_EXERCISE_: Return the data below in full and exactly, except that the pictures are dropped.

Stored entries
>>>

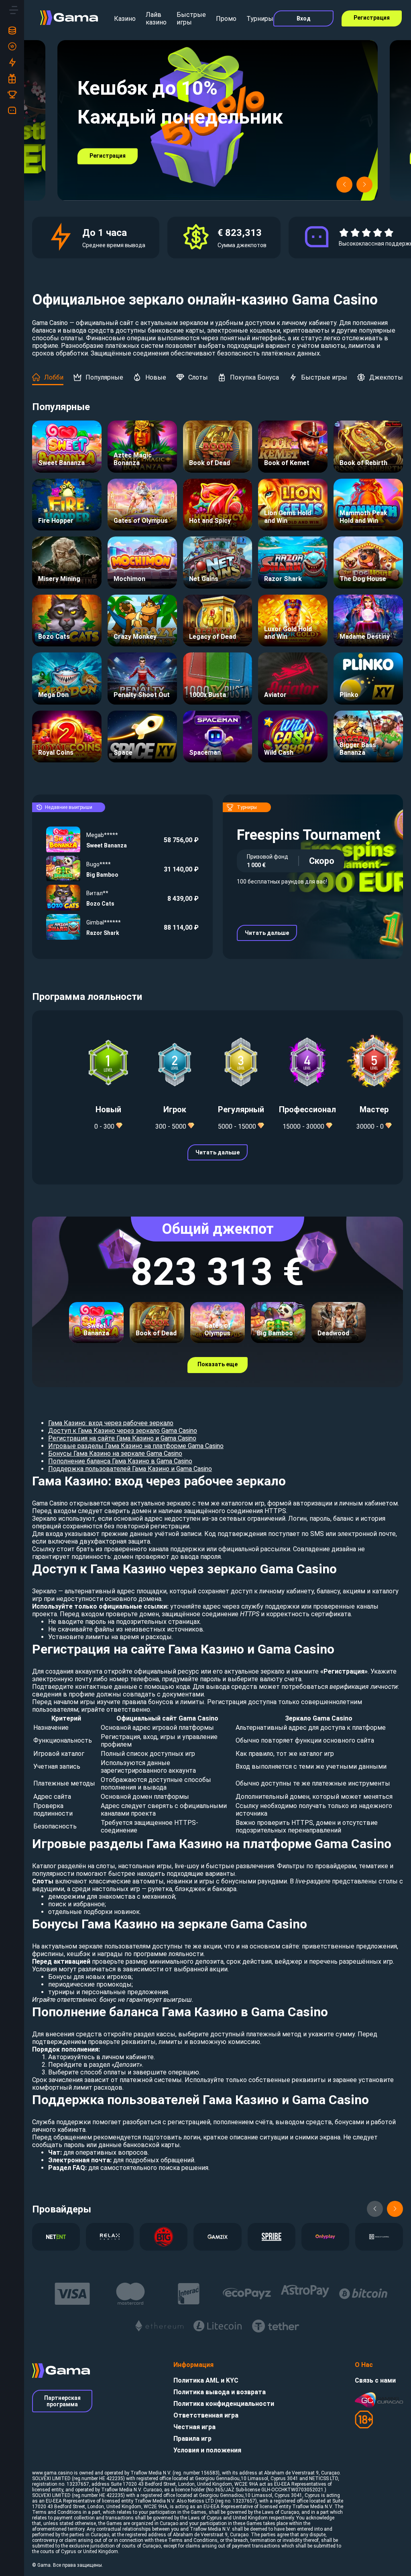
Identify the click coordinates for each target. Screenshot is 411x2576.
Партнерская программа (62, 2401)
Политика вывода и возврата (219, 2392)
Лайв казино (156, 18)
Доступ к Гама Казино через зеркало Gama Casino (122, 1430)
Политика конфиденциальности (223, 2403)
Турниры (259, 18)
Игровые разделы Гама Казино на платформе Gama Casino (136, 1446)
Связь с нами (375, 2380)
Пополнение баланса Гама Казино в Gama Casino (120, 1461)
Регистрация (372, 17)
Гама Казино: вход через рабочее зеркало (110, 1423)
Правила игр (192, 2438)
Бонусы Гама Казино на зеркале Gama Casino (115, 1453)
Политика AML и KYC (205, 2380)
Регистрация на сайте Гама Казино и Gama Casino (122, 1438)
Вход (304, 18)
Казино (125, 18)
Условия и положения (207, 2450)
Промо (226, 18)
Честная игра (194, 2427)
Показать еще (217, 1364)
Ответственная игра (205, 2415)
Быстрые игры (191, 18)
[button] (344, 185)
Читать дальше (267, 933)
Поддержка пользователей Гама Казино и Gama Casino (130, 1469)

<<<

_SOLUTION BELOW_:
Identify the click coordinates for each target. Screenshot is 411x2576.
Партнерская программа (62, 2401)
Политика вывода и возврата (219, 2392)
Лайв казино (156, 18)
Доступ к Гама Казино через зеркало Gama Casino (122, 1430)
Политика конфиденциальности (223, 2403)
Турниры (259, 18)
Игровые разделы Гама Казино на платформе Gama Casino (136, 1446)
Связь с нами (375, 2380)
Пополнение баланса Гама Казино в Gama Casino (120, 1461)
Регистрация (372, 17)
Гама Казино: вход через рабочее зеркало (110, 1423)
Правила игр (192, 2438)
Бонусы Гама Казино на зеркале Gama Casino (115, 1453)
Политика AML и KYC (205, 2380)
Регистрация на сайте Гама Казино и Gama Casino (122, 1438)
Вход (304, 18)
Казино (125, 18)
Условия и положения (207, 2450)
Промо (226, 18)
Честная игра (194, 2427)
Показать еще (217, 1364)
Ответственная игра (205, 2415)
Быстрые игры (191, 18)
[button] (344, 185)
Читать дальше (267, 933)
Поддержка пользователей Гама Казино и Gama Casino (130, 1469)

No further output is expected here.